[Collected data]
======

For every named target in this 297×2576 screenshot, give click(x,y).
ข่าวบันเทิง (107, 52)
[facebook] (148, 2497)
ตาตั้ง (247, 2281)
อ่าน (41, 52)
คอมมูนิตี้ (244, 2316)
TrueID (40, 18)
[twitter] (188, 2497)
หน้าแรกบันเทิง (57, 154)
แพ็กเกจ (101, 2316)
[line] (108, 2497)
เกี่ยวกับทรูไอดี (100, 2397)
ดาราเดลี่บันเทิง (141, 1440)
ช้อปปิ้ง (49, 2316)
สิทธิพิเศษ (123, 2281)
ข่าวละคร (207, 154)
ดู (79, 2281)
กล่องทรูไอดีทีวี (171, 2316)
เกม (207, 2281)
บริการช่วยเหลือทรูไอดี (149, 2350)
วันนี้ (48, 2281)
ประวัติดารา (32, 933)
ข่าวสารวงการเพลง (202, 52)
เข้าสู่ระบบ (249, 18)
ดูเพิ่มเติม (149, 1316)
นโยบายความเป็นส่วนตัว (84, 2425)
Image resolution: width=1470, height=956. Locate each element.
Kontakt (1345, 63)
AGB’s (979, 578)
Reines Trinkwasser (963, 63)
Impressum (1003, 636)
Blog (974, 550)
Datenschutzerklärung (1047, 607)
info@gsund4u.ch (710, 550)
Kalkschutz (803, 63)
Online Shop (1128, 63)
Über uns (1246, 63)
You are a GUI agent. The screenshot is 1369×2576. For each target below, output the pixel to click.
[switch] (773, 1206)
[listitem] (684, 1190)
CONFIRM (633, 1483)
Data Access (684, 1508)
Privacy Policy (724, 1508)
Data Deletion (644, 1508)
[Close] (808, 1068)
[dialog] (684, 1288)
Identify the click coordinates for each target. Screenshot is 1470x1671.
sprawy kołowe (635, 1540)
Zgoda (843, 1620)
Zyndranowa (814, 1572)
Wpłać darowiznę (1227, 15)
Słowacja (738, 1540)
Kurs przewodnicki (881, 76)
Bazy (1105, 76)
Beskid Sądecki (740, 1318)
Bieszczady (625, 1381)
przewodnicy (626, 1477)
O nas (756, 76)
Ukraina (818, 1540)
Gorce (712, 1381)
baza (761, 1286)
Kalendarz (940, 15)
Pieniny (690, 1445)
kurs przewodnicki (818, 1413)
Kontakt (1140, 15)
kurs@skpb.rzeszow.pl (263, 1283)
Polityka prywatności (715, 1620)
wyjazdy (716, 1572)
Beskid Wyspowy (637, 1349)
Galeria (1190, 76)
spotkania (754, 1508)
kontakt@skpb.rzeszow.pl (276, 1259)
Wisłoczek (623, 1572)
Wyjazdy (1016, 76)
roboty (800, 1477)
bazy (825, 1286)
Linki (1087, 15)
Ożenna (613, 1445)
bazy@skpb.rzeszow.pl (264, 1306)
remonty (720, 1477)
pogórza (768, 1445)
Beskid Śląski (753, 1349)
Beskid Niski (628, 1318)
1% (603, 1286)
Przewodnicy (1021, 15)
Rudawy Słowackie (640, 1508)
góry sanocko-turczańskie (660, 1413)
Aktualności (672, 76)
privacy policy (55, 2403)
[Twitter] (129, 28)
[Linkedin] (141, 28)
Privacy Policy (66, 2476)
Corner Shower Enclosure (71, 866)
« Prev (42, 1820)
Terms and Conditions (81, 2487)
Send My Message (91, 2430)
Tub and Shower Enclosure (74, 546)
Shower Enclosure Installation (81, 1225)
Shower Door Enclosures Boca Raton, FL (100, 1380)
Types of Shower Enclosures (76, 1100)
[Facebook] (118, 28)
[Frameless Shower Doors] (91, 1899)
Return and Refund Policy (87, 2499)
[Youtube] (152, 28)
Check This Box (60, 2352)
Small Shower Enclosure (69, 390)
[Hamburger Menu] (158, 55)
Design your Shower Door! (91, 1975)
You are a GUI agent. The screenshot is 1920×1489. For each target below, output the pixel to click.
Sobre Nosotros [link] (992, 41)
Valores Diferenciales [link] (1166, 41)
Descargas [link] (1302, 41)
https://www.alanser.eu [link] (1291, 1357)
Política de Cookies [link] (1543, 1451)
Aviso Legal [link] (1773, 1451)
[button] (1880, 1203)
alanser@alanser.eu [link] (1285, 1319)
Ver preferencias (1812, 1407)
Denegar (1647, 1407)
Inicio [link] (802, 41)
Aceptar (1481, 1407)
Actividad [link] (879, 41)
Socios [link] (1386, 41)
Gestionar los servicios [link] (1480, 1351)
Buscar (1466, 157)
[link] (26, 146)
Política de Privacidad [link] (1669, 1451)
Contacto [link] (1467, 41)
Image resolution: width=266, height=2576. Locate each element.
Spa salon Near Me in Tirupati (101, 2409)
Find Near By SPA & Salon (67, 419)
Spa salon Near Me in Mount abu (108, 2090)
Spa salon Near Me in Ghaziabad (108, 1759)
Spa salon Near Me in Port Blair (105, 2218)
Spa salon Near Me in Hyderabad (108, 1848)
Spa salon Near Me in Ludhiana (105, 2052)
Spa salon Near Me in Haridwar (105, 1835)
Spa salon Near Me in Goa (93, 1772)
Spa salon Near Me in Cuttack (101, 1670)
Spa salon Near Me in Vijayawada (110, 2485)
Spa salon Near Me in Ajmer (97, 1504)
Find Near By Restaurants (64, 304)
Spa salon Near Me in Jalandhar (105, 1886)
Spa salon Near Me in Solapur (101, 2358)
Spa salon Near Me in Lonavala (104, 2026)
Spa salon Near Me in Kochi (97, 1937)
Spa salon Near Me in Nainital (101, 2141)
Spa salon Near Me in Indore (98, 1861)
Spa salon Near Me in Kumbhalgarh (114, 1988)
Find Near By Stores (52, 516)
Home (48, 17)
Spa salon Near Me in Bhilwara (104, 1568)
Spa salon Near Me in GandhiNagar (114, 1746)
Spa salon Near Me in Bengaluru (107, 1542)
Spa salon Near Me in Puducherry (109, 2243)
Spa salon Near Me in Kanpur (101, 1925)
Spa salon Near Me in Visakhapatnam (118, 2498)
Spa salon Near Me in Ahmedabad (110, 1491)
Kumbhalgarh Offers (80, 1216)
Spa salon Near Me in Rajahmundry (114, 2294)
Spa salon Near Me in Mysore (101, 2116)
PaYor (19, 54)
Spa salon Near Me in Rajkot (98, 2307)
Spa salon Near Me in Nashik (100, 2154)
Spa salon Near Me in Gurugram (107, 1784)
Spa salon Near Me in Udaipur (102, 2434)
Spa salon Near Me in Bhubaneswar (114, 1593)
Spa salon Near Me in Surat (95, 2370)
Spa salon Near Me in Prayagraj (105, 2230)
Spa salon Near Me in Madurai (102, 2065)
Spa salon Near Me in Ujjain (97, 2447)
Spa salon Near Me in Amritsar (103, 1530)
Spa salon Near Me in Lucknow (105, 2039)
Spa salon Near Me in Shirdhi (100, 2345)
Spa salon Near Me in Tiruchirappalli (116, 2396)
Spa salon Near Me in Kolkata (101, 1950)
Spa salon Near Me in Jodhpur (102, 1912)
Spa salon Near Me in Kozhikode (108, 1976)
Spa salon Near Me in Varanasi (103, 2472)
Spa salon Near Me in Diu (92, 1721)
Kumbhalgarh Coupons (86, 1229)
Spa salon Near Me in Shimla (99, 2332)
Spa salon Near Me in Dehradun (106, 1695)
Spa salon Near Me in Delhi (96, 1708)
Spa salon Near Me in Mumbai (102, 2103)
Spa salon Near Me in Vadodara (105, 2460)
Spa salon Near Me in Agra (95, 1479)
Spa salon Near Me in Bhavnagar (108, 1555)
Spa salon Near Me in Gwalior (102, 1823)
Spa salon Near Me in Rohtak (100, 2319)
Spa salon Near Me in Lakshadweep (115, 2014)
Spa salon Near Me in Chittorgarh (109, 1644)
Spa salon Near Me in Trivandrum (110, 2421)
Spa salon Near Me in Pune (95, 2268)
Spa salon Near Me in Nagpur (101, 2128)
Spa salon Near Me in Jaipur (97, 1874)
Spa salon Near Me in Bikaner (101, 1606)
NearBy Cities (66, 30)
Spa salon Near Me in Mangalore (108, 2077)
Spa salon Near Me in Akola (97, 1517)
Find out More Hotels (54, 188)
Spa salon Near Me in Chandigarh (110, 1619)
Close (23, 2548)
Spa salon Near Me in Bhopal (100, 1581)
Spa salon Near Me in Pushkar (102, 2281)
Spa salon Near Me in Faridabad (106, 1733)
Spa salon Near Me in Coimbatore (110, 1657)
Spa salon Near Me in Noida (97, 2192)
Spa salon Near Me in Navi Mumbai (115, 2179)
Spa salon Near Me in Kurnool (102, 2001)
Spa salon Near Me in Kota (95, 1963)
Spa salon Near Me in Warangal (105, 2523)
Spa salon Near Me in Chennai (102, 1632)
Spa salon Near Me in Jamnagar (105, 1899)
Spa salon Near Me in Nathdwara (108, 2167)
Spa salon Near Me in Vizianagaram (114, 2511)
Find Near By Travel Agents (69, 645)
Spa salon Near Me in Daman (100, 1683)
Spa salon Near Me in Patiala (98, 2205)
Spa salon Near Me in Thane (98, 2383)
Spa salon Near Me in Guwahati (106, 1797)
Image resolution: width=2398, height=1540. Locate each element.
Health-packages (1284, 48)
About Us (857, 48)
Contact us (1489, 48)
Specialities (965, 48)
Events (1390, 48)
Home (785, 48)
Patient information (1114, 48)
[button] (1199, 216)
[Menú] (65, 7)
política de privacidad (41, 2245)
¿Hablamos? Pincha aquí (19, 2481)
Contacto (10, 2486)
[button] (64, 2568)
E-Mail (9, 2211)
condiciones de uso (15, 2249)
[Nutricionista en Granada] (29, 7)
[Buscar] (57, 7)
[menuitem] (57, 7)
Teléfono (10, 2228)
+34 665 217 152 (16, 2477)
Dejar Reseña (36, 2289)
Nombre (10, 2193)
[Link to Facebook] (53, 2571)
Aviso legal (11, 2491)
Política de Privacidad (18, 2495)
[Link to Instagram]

======

_Work order_: What is needed is an exact copy of the entries above, from the first line through the line holding "Słowacja (738, 1540)", with both of those lines kept; please give nothing else.

_Solved problem_:
For every named target in this 297×2576 screenshot, give click(x,y).
ข่าวบันเทิง (107, 52)
[facebook] (148, 2497)
ตาตั้ง (247, 2281)
อ่าน (41, 52)
คอมมูนิตี้ (244, 2316)
TrueID (40, 18)
[twitter] (188, 2497)
หน้าแรกบันเทิง (57, 154)
แพ็กเกจ (101, 2316)
[line] (108, 2497)
เกี่ยวกับทรูไอดี (100, 2397)
ดาราเดลี่บันเทิง (141, 1440)
ช้อปปิ้ง (49, 2316)
สิทธิพิเศษ (123, 2281)
ข่าวละคร (207, 154)
ดู (79, 2281)
กล่องทรูไอดีทีวี (171, 2316)
เกม (207, 2281)
บริการช่วยเหลือทรูไอดี (149, 2350)
วันนี้ (48, 2281)
ประวัติดารา (32, 933)
ข่าวสารวงการเพลง (202, 52)
เข้าสู่ระบบ (249, 18)
ดูเพิ่มเติม (149, 1316)
นโยบายความเป็นส่วนตัว (84, 2425)
Image resolution: width=1470, height=956. Locate each element.
Kontakt (1345, 63)
AGB’s (979, 578)
Reines Trinkwasser (963, 63)
Impressum (1003, 636)
Blog (974, 550)
Datenschutzerklärung (1047, 607)
info@gsund4u.ch (710, 550)
Kalkschutz (803, 63)
Online Shop (1128, 63)
Über uns (1246, 63)
You are a GUI agent. The screenshot is 1369×2576. For each target below, output the pixel to click.
[switch] (773, 1206)
[listitem] (684, 1190)
CONFIRM (633, 1483)
Data Access (684, 1508)
Privacy Policy (724, 1508)
Data Deletion (644, 1508)
[Close] (808, 1068)
[dialog] (684, 1288)
Identify the click coordinates for each target. Screenshot is 1470x1671.
sprawy kołowe (635, 1540)
Zgoda (843, 1620)
Zyndranowa (814, 1572)
Wpłać darowiznę (1227, 15)
Słowacja (738, 1540)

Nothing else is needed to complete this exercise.